Both subspecies have at times been treated as separate species, and BirdLife International's Handbook of the Birds of the World (HBW) continues to do so. It calls them the "red-billed" and "green-billed" toucanets respectively. The two interbreed where their ranges overlap in Peru.

This article follows the IOC et al. two-subspecies model.

==Description==

The golden-collared toucanet is 33 to 35 cm long. The nominate subspecies weighs 129 to 178 g and S. r. langsdorffii 134 to 200 g. The two subspecies have essentially the same plumage. Adult males have a black head, nape, and shoulders. A narrow yellow band separates the black shoulders from the green back. Their tail is green with chestnut tips on the central two or three pairs of feathers. Their eye is surrounded by bare blue skin (greener in S. r. langsdorffii) and a golden-yellow tuft of feathers protrudes behind it. They have mostly black underparts with gold-yellow flanks (more orange in S. r. langsdorffii) and red undertail coverts. Adult females replace the male's black with chestnut; their facial tuft and flanks are duller, and the yellow band on the back is narrower. Immatures are duller overall with rusty undertail coverts.

The golden-collared toucanet subspecies' bills differ; within each the sexes have the same pattern, but the female's is shorter. The nominate's bill has a vertical black line at the base and a black culmen. Most of the bill is red, with approximately the outer third black. The maxilla has black to ivory "teeth" along the tomium. S. r. langsdorffiis bill has a mostly black maxilla with a green base and a roughly half-and-half green and black mandible. However, the bill is sometimes almost entirely black. The tomial "teeth" are creamy to whitish.

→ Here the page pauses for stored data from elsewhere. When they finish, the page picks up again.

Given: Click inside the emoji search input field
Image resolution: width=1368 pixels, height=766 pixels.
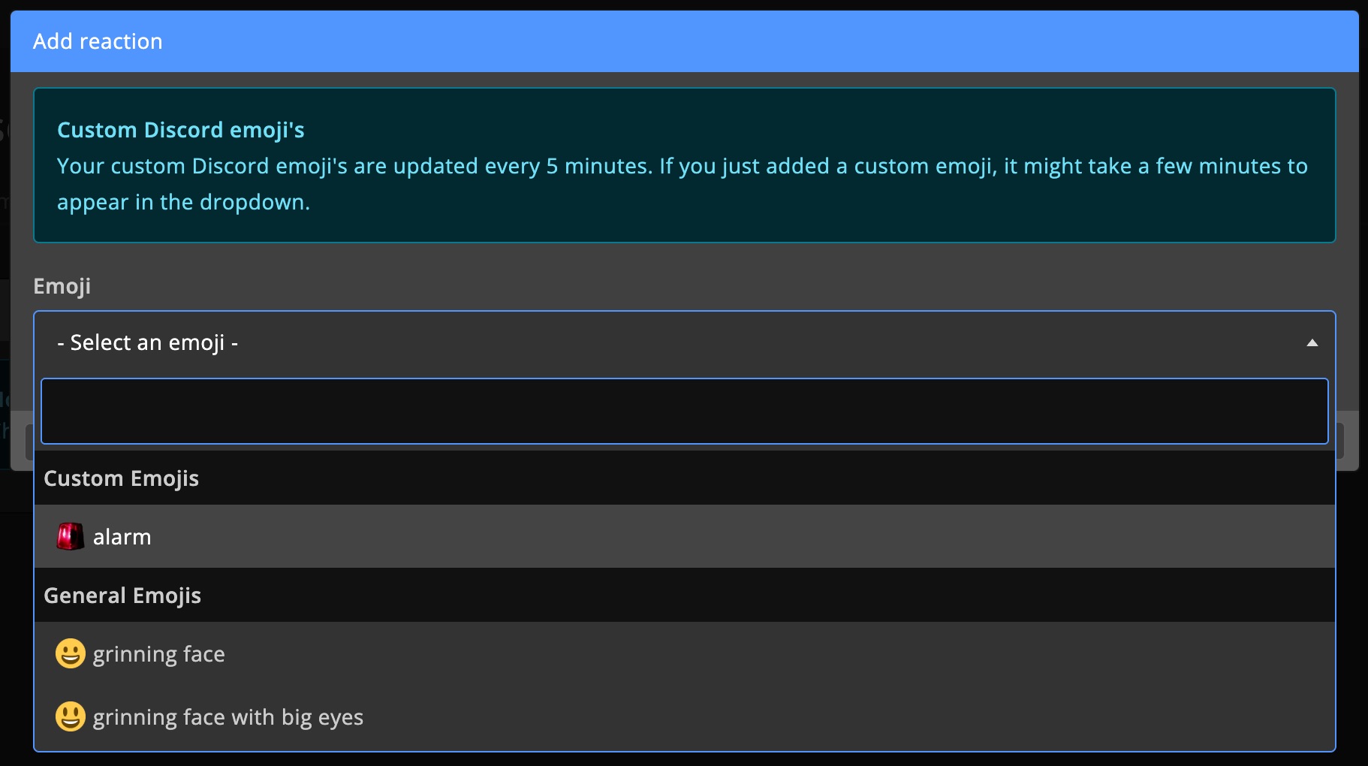Looking at the screenshot, I should point(683,411).
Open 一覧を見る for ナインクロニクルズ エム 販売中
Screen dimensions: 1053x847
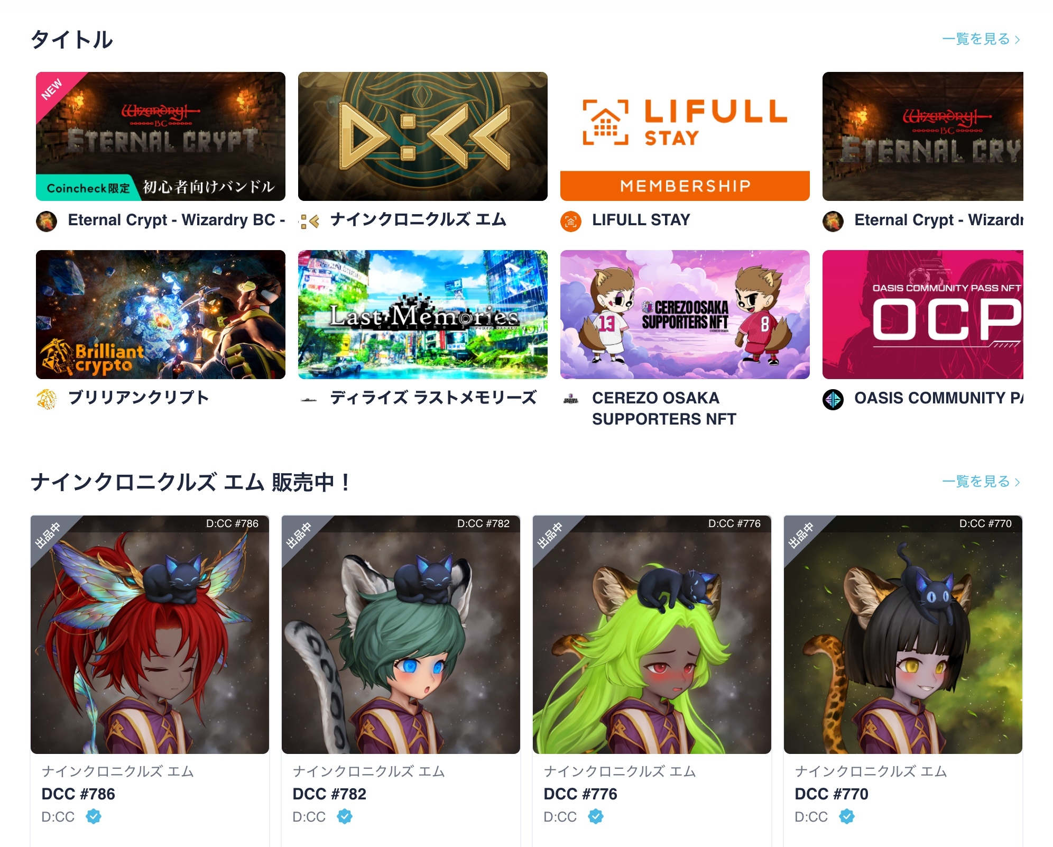(981, 482)
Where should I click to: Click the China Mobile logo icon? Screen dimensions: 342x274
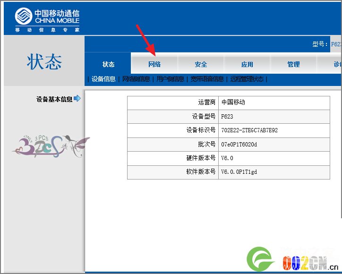23,16
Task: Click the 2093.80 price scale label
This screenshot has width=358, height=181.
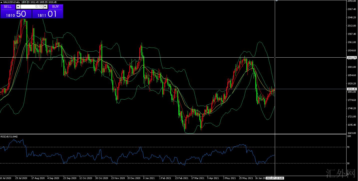Action: tap(352, 1)
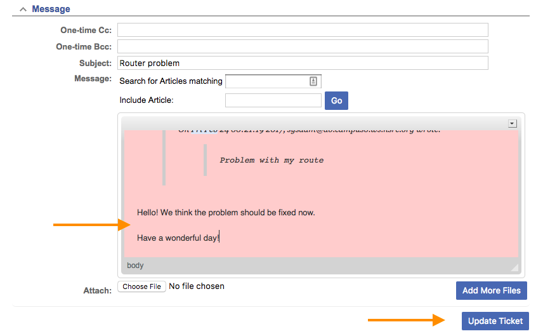The width and height of the screenshot is (543, 336).
Task: Click the editor resize handle corner
Action: [514, 267]
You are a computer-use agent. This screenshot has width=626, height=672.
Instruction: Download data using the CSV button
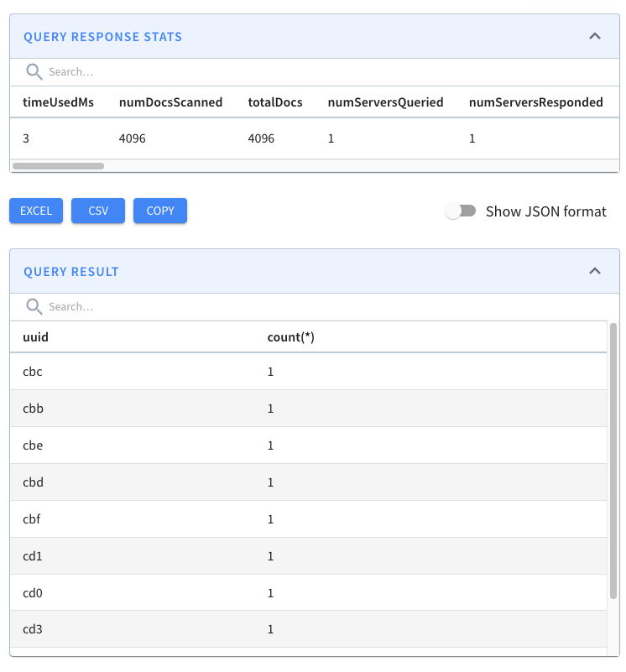click(97, 211)
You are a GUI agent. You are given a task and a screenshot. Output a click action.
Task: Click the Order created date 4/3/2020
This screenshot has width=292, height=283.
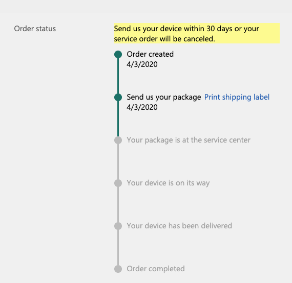click(142, 64)
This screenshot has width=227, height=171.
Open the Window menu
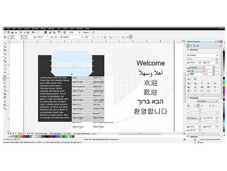[80, 28]
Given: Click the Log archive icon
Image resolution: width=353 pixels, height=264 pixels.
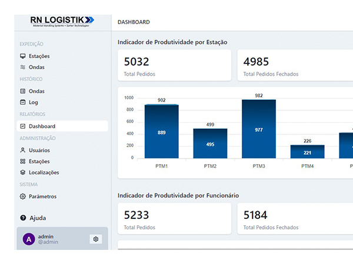Looking at the screenshot, I should point(23,102).
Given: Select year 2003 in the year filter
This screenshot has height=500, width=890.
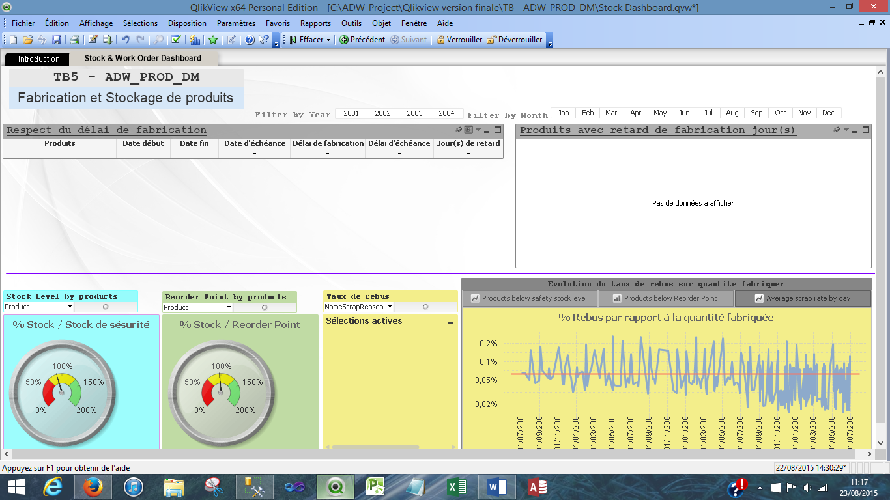Looking at the screenshot, I should click(x=414, y=113).
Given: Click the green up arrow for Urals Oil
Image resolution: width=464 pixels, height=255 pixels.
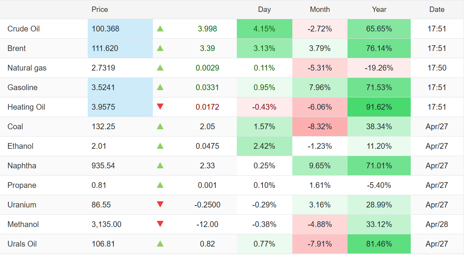Looking at the screenshot, I should click(160, 244).
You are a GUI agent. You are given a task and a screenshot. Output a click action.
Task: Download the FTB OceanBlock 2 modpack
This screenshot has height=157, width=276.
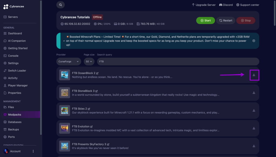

==Distribution and habitat==

The nominate subspecies of golden-collared toucanet is found from south-central and southeastern Colombia (near the Brazilian border) south through eastern Ecuador into north-central and northeastern Peru. (The map shows only this range.) S. r. langsdorffii is found from north-central and northeastern Peru and western Brazil south into northwestern Bolivia. The species inhabits the interior and edges of montane forest, forest in floodplains, and occasionally várzea. It favors drier uplands and shuns secondary forest. In elevation it most commonly ranges up to about 1000 m but occasionally occurs as high as 1200 m in Ecuador, 1500 m in Peru, and 1300 m in Bolivia.

==Behavior==
===Movement===

As far as is known, the golden-collared toucanet is a year-round resident and territorial throughout its range.

===Feeding===

The golden-collared toucanet forages singly, in pairs, or in groups of up to four, and from the forest's understory to the canopy. It is known to join mixed-species foraging flocks. Its diet is mostly fruit but also includes insects and possibly small birds. It mostly gleans from foliage and branches but also hawks for flying insects.

===Breeding===

The golden-collared toucanet breeds between March and July in Colombia and Ecuador and from June to December in Bolivia, Brazil, and Peru. Males courtship-feed females. It nests in tree cavities. The clutch size is apparently at least three eggs. Nothing else is known about the species' breeding biology.

===Vocal and non-vocal sounds===

The golden-collared toucanet's song is "a series of ca. 4–14 ggrraawk notes", and is usually sung singly rather than in duet. It also makes "eh, uh, kik, and other softer sounds." In aggressive encounters it loudly wipes its bill on a branch.

==Status==

The IUCN follows HBW taxonomy and so has assessed the "red-billed" and "green-billed" toucanets separately. Both are rated as being of Least Concern. Both have large ranges, but their population sizes and trends are not known. No immediate threats to either have been identified. The species is considered uncommon to fairly common in different parts of its range and occurs in several protected areas. "This genus is an appropriate one for designating indicator species, as the Selenidera toucanets are more strictly forest species than are other toucans."